Com os Jogos Olímpicos se aproximando, cresce a curiosidade sobre o desempenho de nossos atletas em uma cidade tão poluída quanto Pequim. Como será correr as provas de fundo, como os 5.000 metros, os 10.000 metros e principalmente a maratona? Aliás, é prudente correr quando a poluição se encontra em níveis tão elevados? Há algumas semanas boa parte do país enfrenta condições ambientais desfavoráveis para a dispersão de poluentes – o que é comum neste período do ano. Afinal, devemos ou não fazer exercícios quando o ar está poluído?
Atividades físicas em dias de muita poluição
Uma excelente revisão sobre este assunto foi feita por um grupo de pesquisadores australianos. Eles chegaram à conclusão de que não é recomendável exercitar-se se a poluição estiver elevada, pois há risco de agravar doenças respiratórias como a asma e até mesmo de provocar problemas cardíacos.
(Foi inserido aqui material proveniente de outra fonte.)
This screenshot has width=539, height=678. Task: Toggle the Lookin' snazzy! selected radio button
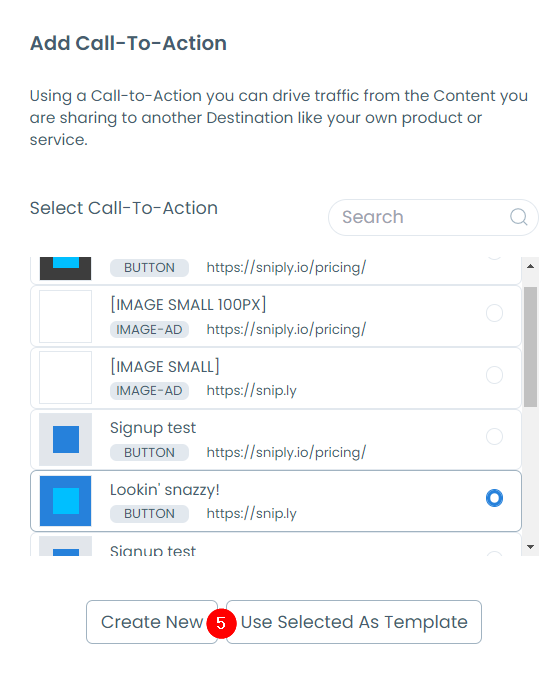494,498
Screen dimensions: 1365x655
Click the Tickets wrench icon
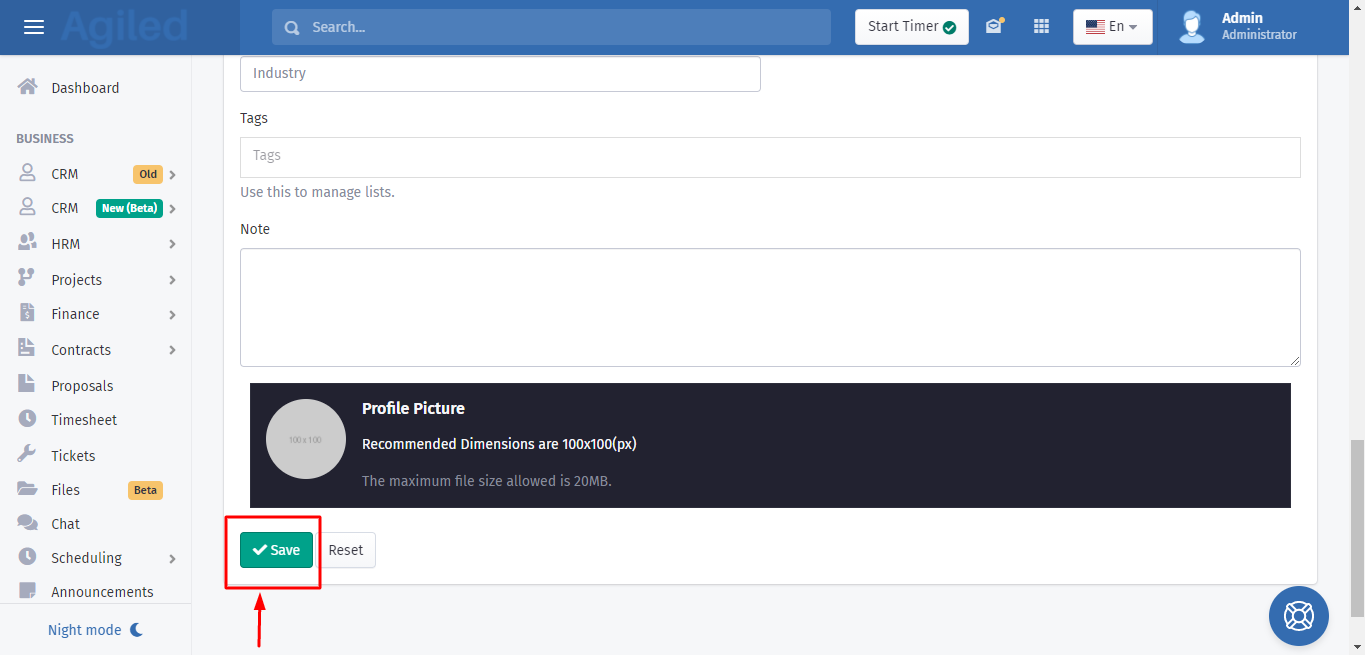point(28,455)
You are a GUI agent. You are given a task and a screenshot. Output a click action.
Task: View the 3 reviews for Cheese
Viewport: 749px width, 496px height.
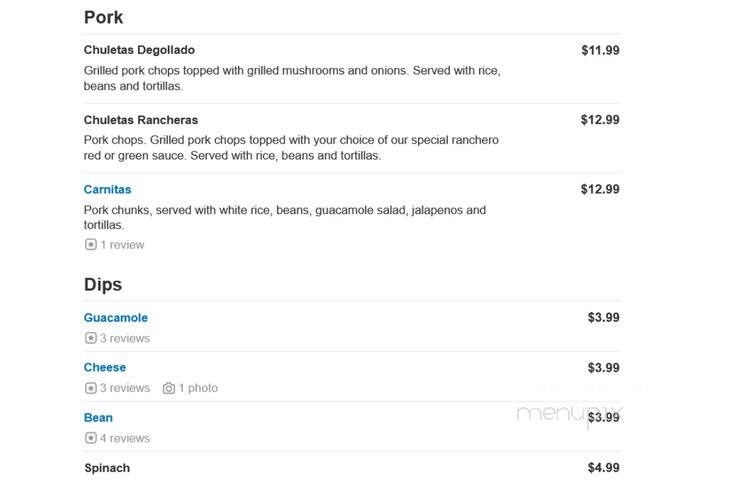pyautogui.click(x=125, y=388)
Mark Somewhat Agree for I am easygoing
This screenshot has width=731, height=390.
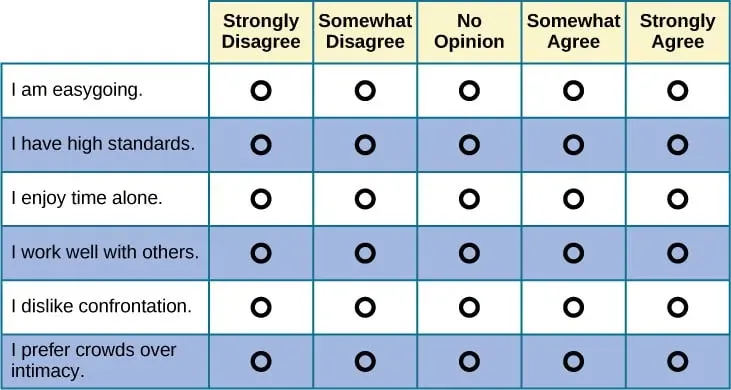tap(573, 90)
Isso ocorre porque, com o exercício, há um aumento na ventilação (respiração) e na circulação sangüínea. Além do aumento da oferta do oxigênio, há também um aumento do transporte dos poluentes para o organismo, que podem atingir níveis tóxicos e potencialmente danosos à saúde.
Os riscos para pulmão e coração
Um outro fator que os autores apontam para explicar os perigos de praticar esportes em ambientes poluídos se deve ao fato de que, durante a atividade física, respira-se mais pela boca do que pelo nariz, perdendo uma espécie de proteção quando se respira pelo nariz. Por exemplo, em um dos inúmeros estudos citados por esta revisão bibliográfica, um grupo de corredores aumentou significativamente os níveis de toxinas originadas pela inalação de poluentes, em uma simples corrida de trinta minutos.
Então o que fazer?
Os estudiosos sugerem que o exercício seja feito logo cedo pela manhã, preferencialmente em áreas com menor circulação de veículos, como parques e outros locais mais afastados das vias principais de trânsito. Aos que moram em grandes centros urbanos, portanto, é bom evitar os corredores de tráfego.